Wednesday, February 20, 2013


            The Die Hard series is a unique animal in the world of film franchises. Whereas some films seem generic and eventually creates its own niche (for better or worse), Die Hard goes the opposite route, starting off with a very unique concept/style and devolves into a generic action thriller with the words “Die Hard” stamped on it. Such is the case with A Good Day to Die Hard. The original was a taut thriller that was plausibly conceivable with a protagonist who could hurt, bleed, and fear for his life; in other words, an actual human being as opposed to a two-dimensional super hero. As the series has progressed, the concept has lost its uniqueness, taking on the more generically traditional action spectacle tropes.

            The plot finds John McClane (Bruce Willis) going to Russia after his son Jack (Jai Courtney) who has assassinated a Russian citizen and is awaiting trial. Being that this is the McClane clan, Jack is estranged from his father, as his sister Lucy (Mary Elizabeth Winstead, returning in what is simply an extended cameo) was before him. Therefore, like Indiana Jones and the Crystal Skull, and other 80s action generation-bridging films, the majority of the film is focused on themes of estrangement and (the inevitable) reapproachment. Oh, there’s also something about a Russian scientist/prisoner named Komarov (Sebastian Koch) who has a file that can exonerate him while bringing down a high ranking Russian official (Sergei Kolesnikov) but, this being a Die Hard film, nothing is quite what it seems and the double crosses occur as expected.

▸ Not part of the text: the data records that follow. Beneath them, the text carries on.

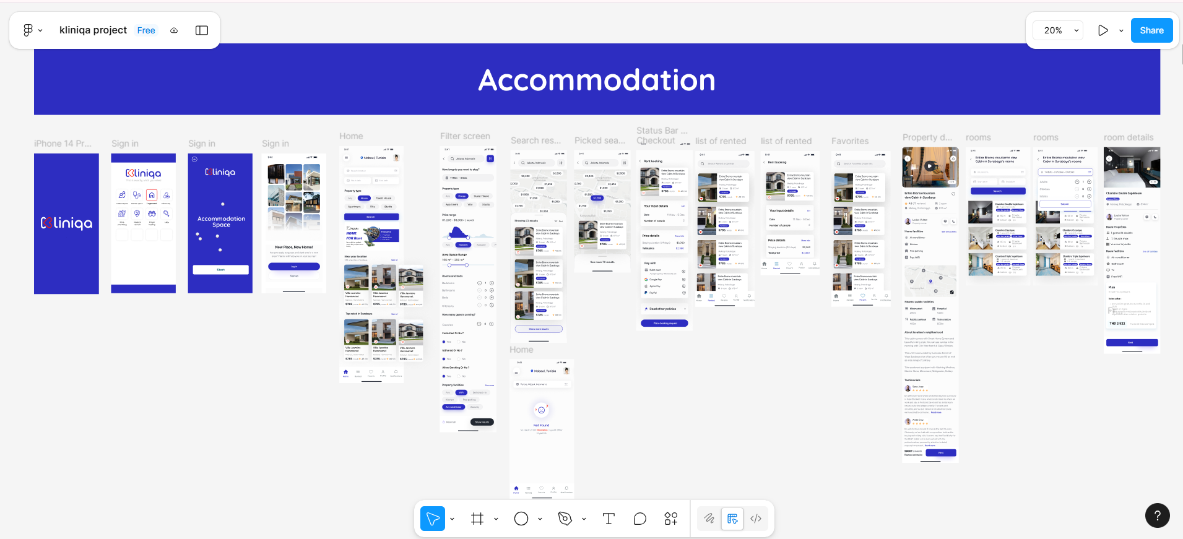Switch to Dev Mode

pos(756,519)
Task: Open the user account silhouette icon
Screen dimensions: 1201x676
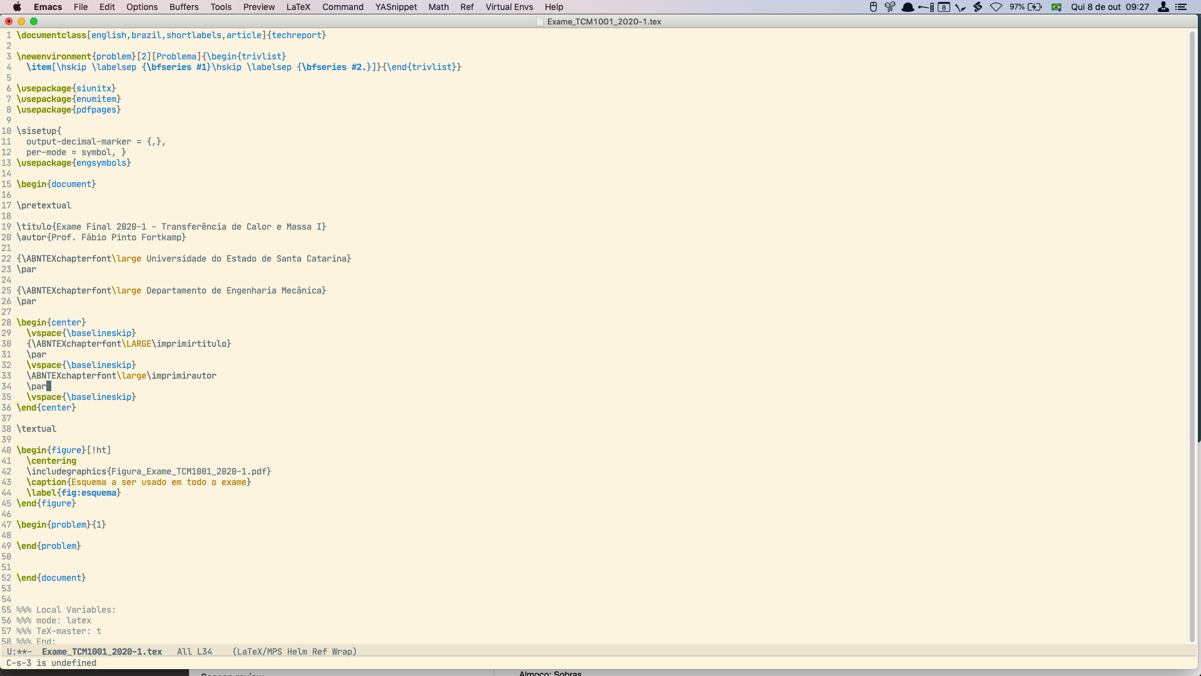Action: 1163,7
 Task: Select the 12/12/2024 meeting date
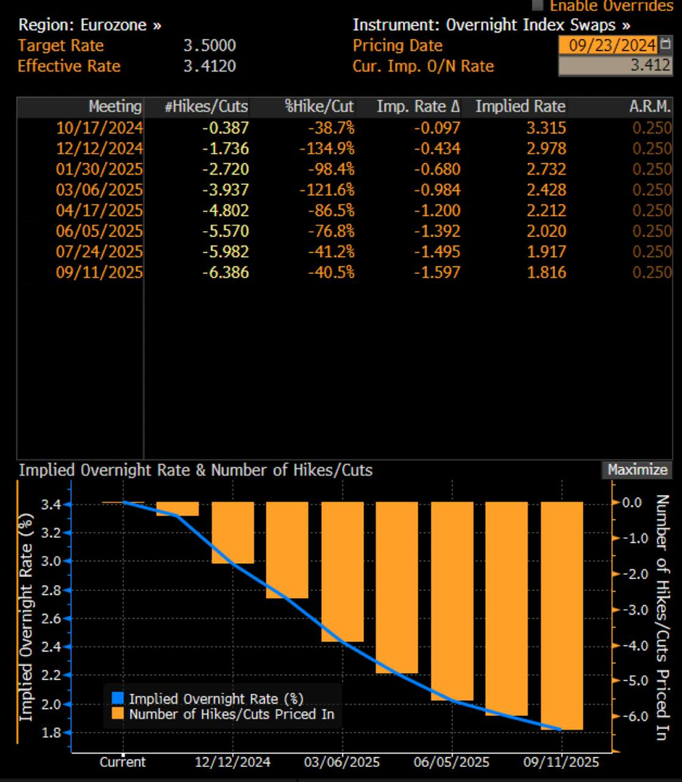coord(99,149)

            The main problem with this film is that Bruce Willis seems as though he is a guest star in his own film, with the majority of the focus instead going to Courtney’s “Jack”. Courtney gives a serviceable performance and actually makes what could have been a petulant character somewhat sympathetic; but then, that sympathy could be metatextually infused by the viewer given the cinematic history of the series. Initially, Willis seems to be sleepwalking, his time worn, grizzled, hang dog features giving a sense of tired weight to his character. However, as the movie progresses, and though it still looks as though he is phoning the performance in, Willis comes alive with the snarky wise-cracking demeanor that we’ve come to expect from the put-upon McClane. As in the previous outing, Live Free or Die Hard, McClane has evolved into more of the action hero he initially was the antithesis of but, given the characters history, it’s easy to understand how his character can have be allowed some aplomb desipte the increasingly outlandish situations he finds himself in.

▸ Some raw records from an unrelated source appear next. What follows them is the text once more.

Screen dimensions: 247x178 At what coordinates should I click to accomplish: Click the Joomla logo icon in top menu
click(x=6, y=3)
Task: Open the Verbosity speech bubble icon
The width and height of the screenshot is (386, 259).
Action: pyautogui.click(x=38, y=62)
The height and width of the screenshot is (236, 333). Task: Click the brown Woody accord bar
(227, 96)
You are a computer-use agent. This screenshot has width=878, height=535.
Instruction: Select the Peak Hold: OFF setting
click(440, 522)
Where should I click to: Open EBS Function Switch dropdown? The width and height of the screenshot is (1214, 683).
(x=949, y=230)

            There are a couple of cleaver homages to the first film, if one knows what to look for. However, other than the name, occasional references to the original Die Hard score, and the requisite “Yippie – Kay – Ye” line, there is really nothing that differentiates this film from any other generic actioner. However, that doesn’t mean that this film isn’t an enjoyable romp. Director John Moore (working off a script by Skip Woods) is no John McTiernan. However, despite a slow start and somewhat uneven pacing, the action sequences move furiously.  Moore does, at times, manage the unenviable task of infusing suspense into the quiet moments; few that there are, that is. Willis and Courtney are believable as father and son, but their chemistry is nowhere near that of the combination of Willis and Reginald Van Johnson or Samuel L. Jackson (but much higher than the pairing of Willis and Justin Long). The action sequences border on the ridiculous, but enjoyably so.

            In the end, it’s a good day to go to the theater. Die Hard has, depending on one’s point of view, (de)evolved into a grand shoot-em-up spectacle. It’s nowhere near the standards of the 1988 original, but as an entertaining way of passing over an hour and a half it does the job.